How Growth Rates Impact P/E Ratios

Probably the most important factor in determining what P/E a company trades on is the earnings growth. If earnings are growing quickly, then the 'E' in the equation will increase faster than it would otherwise. That means unless the share price increases, the P/E will reduce in a few years. A lower P/E should indicate the stock is cheap relative to others -- and that may attract buyers.

Excelsior Capital's earnings per share grew by -4.9% in the last twelve months. And its annual EPS growth rate over 3 years is 13%. But earnings per share are down 5.1% per year over the last five years.

Don't Forget: The P/E Does Not Account For Debt or Bank Deposits

It's important to note that the P/E ratio considers the market capitalization, not the enterprise value. Thus, the metric does not reflect cash or debt held by the company. In theory, a company can lower its future P/E ratio by using cash or debt to invest in growth.

While growth expenditure doesn't always pay off, the point is that it is a good option to have; but one that the P/E ratio ignores.

How Does Excelsior Capital's Debt Impact Its P/E Ratio?

With net cash of AU$7.1m, Excelsior Capital has a very strong balance sheet, which may be important for its business. Having said that, at 20% of its market capitalization the cash hoard would contribute towards a higher P/E ratio.

The Bottom Line On Excelsior Capital's P/E Ratio

Excelsior Capital trades on a P/E ratio of 8.7, which is below the AU market average of 18.2. EPS was up modestly better over the last twelve months. Also positive, the relatively strong balance sheet will allow for investment in growth. In contrast, the P/E indicates shareholders doubt that will happen!

Investors should be looking to buy stocks that the market is wrong about. If it is underestimating a company, investors can make money by buying and holding the shares until the market corrects itself. Although we don't have analyst forecasts, you might want to assess this data-rich visualization of earnings, revenue and cash flow.

You might be able to find a better buy than Excelsior Capital. If you want a selection of possible winners, check out this free list of interesting companies that trade on a P/E below 20 (but have proven they can grow earnings).

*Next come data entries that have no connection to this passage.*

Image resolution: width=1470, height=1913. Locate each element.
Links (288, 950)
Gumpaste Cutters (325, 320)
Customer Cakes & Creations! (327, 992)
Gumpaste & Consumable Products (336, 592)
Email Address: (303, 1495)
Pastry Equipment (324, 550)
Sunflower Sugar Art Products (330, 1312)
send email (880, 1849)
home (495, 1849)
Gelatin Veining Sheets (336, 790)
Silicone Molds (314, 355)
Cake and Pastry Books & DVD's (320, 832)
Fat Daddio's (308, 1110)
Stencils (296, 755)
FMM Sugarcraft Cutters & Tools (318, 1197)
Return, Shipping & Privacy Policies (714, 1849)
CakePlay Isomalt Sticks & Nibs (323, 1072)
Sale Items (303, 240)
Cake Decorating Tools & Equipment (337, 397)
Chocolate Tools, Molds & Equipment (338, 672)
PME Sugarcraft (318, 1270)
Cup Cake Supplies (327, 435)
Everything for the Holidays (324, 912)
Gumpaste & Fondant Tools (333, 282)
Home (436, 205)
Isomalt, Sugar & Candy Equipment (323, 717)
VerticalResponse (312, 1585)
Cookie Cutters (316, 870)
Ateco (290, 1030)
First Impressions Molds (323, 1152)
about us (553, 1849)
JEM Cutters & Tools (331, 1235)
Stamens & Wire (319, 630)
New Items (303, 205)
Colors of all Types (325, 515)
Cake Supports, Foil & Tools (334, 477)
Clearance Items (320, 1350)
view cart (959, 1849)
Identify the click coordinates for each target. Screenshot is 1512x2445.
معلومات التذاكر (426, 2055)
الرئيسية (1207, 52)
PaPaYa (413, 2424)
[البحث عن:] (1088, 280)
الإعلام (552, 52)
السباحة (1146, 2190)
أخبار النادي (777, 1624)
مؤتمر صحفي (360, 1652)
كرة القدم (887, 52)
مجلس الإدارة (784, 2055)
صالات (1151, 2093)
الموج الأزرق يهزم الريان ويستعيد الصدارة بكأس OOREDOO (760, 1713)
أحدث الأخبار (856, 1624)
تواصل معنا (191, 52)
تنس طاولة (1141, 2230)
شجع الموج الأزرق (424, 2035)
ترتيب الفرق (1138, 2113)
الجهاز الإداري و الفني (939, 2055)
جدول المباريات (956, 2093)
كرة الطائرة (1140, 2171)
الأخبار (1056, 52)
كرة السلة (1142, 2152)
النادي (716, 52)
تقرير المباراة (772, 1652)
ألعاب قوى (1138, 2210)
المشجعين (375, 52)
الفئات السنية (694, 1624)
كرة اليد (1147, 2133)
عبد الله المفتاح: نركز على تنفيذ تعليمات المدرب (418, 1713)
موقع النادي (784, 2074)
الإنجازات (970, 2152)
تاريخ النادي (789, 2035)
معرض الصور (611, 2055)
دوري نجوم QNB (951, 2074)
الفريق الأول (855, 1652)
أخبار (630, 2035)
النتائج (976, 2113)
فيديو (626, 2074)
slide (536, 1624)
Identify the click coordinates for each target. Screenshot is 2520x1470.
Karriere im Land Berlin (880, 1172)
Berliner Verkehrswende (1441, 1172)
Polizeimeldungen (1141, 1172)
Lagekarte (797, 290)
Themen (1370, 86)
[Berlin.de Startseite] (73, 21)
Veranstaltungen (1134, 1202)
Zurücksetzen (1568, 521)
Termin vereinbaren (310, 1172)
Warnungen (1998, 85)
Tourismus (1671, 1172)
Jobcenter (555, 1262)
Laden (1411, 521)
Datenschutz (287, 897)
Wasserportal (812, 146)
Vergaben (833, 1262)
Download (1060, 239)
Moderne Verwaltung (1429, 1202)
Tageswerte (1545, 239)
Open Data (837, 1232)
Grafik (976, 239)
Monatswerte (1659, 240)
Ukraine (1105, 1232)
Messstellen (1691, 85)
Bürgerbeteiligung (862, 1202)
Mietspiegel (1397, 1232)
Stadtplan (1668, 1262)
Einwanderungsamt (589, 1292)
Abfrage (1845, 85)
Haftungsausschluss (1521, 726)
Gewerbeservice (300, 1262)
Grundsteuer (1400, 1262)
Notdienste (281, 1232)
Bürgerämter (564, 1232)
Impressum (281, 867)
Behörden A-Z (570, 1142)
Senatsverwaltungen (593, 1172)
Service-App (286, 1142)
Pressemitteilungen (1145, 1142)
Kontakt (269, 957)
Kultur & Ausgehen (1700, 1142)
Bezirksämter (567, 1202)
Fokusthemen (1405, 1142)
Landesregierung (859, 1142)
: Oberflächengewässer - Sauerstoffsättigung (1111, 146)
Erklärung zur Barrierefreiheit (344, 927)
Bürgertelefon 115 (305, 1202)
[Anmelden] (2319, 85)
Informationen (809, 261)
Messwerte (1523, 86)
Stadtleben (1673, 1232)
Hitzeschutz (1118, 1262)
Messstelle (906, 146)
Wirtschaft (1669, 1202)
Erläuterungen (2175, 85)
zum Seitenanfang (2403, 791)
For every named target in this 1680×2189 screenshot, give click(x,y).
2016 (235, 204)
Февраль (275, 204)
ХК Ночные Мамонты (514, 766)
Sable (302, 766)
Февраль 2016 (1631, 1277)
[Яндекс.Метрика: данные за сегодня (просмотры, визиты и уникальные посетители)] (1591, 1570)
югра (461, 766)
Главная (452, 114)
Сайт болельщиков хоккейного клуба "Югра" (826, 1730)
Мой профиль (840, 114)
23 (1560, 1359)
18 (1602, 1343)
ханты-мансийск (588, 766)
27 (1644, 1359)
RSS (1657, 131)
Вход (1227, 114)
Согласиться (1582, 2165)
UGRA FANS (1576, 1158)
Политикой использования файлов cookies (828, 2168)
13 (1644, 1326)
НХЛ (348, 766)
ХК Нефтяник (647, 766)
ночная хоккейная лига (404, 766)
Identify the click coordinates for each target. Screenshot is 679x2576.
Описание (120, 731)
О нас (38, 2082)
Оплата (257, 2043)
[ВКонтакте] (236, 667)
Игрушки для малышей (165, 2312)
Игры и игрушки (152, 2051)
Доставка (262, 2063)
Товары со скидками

We aim to bring you long-term focused research analysis driven by fundamental data. Note that our analysis may not factor in the latest price-sensitive company announcements or qualitative material.

If you spot an error that warrants correction, please contact the editor at editorial-team@simplywallst.com. This article by Simply Wall St is general in nature. It does not constitute a recommendation to buy or sell any stock, and does not take account of your objectives, or your financial situation. Simply Wall St has no position in the stocks mentioned. Thank you for reading.